Sepùlveda e la sua STORIA DI UNA BALENA RACCONTATA DA LEI STESSA

“Storia di una balena raccontata da lei stessa” è l’ultimo libro di Luis Sepùlveda, noto ai più per il suo racconto “Storia di una gabbianella e del gatto che le insegnò a volare”, che ha raggiunto il grande pubblico grazie al lungometraggio d’animazione nel 1998. E come quest’ultimo anche “Storia di una balena raccontata da se stessa” è una favola adatta ai lettori di tutte le età.

Un bambino su una spiaggia cilena (Mocha, piccola isola del Pacifico a sud), raccoglie dalla spiaggia una conchiglia da cui si leva una voce carica di memorie e di saggezza. È la voce della balena bianca, un animale quasi mitologico che per decenni ha presidiato le acque dell’isola sacra per la gente nativa di quel luogo, la Gente del Mare. Da questo momento la voce narrante dell’intero libro diventa proprio lei, un magnifico capodoglio bianco che ci racconta del suo immergersi e viaggiare nelle acque dell’oceano, dei suoi rapporti con le altre balene e dei terribili balenieri.

Il capodoglio color della luna, chiamato Mocho Dick, ci ricorda – e lo stesso scrittore, Luis Sepúlveda, lo svela alla fine del racconto – la mitica balena bianca di Hermann Melville, Moby Dick. Mocho Dick è vissuta davvero e il suo destino così come il suo cambiamento, da animale mite a creatura temibile e feroce fu causato dalla crudeltà dell’uomo.

Mocho Dick ci racconta quindi di come ha conosciuto l’immensa solitudine e l’immensa profondità degli abissi, e ha dedicato la sua vita a svolgere con fedeltà il compito che gli è stato affidato da un capodoglio più anziano: un compito misterioso e cruciale, frutto di un patto che lega da tempo immemore le balene e la Gente del Mare.

Per onorarlo, la grande balena bianca ha dovuto proteggere quel tratto di mare da altri uomini, i forestieri che con le loro navi vengono a portare via ogni cosa anche senza averne bisogno, senza riconoscenza e senza rispetto. Sono stati loro, i balenieri, a raccontare finora la storia della temutissima balena bianca, ma è venuto il momento che sia lei a prendere la parola e a far giungere fino a noi la sua voce antica come l’idioma del mare.

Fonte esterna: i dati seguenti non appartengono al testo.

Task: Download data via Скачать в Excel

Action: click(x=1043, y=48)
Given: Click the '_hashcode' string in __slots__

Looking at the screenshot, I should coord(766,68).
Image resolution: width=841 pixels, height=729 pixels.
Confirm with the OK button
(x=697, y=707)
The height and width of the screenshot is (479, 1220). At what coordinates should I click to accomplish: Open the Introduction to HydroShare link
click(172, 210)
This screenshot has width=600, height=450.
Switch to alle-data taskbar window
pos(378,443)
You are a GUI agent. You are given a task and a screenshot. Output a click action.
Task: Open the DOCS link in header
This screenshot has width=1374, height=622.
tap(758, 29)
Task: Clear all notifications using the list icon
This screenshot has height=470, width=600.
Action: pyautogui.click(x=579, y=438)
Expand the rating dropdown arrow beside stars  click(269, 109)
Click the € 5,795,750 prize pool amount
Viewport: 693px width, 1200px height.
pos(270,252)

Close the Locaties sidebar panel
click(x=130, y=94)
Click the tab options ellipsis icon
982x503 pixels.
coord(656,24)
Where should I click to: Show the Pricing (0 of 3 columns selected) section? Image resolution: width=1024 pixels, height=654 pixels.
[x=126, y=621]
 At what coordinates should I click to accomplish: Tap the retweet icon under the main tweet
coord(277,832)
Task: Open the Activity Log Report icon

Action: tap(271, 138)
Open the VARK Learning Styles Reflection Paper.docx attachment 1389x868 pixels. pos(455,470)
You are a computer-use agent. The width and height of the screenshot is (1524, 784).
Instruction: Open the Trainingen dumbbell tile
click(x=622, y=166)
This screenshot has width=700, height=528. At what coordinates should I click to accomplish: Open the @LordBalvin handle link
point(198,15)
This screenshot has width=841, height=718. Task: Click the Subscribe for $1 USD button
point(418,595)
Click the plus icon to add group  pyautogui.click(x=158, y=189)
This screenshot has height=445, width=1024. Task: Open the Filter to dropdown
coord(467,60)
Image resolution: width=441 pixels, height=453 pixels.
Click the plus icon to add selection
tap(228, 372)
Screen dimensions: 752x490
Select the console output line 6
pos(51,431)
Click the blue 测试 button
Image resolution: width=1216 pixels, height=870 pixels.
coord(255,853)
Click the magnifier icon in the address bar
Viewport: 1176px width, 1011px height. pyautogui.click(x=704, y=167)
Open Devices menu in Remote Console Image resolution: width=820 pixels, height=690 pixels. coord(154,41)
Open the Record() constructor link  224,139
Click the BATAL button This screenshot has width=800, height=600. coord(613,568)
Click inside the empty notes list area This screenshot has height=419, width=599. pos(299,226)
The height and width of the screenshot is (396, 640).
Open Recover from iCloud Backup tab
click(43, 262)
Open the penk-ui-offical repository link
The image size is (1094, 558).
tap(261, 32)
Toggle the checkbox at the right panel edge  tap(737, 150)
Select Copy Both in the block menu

L’intero romanzo di Sepúlveda gira intorno a questo concetto, senza schierarsi apertamente, ma limitandosi a dar voce al temibile Moby Dick. E così vediamo contrapporsi fin dall’inizio due mondi: da un lato quello naturale del mare e degli animali, dove tutto avviene perchè così deve essere, ogni cosa è semplice e non c’è bisogno di una spiegazione, tutto è giusto e armonico; dall’altra quello degli uomini, che sfidano continuamente le leggi della natura, lasciando perplessità nella balena, che non ne comprende il comportamento.

Il punto di vista della balena è inizialmente ingenuo, ogni cosa per lei è fonte di apprendimento; e proprio questa sua purezza, viene usata come metro di paragone con quello che accade, con quello che l’uomo causa, portandoci a fare delle amare riflessioni, a vedere il suo operato infuso di una crudeltà del tutto ingiustificata. Tanto che alla fine, quando ci viene mostrato l’episodio raccontato dai balenieri, è questo il punto di vista che sembra il più assurdo, quasi inconcepibile.

Lo stile semplice, diretto, ma allo stesso tempo aulico vuole sensibilizzare il lettore su questo tema: l’uomo nel racconto altera gli equilibri, porta distruzione, e non c’è nessuna attenuante all’avidità e alla sete di ricchezza dei balenieri. L’incapacità di comprensione della balena è totale e così anche quella del lettore.

Commovente e dai temi molto attuali, “Storia di una balena bianca raccontata da lei stessa” si pone apparentemente come libro di narrativa per bambini, ma è molto lontano dall’essere una lettura scontata o infantile, spingendo alla riflessione sulle conseguenze dell’azione dell’uomo sulla natura, con un tono così diretto da entrarti dentro e non uscire più.

Gli stessi disegni di Simona Mulazzani sono perfettamente in sintonia con lo stile utilizzato: semplici, ma toccanti. Consigliato per tutte le età, può essere apprezzato appieno solo da un lettore maturo sicuramente non farà miracoli e non cambierà il vostro modo di pensare, ma che non vi lascerà indifferenti.

Il libro, edito nel 2018 dalla casa editrice Guanda, ha poco più di 100 pagine e viene venduto a 14 euro. Ad oggi le fonti ufficiali parlano di 8 milioni di copie vendute ed il libro è stato considerato un successo, soprattutto a livello internazionale.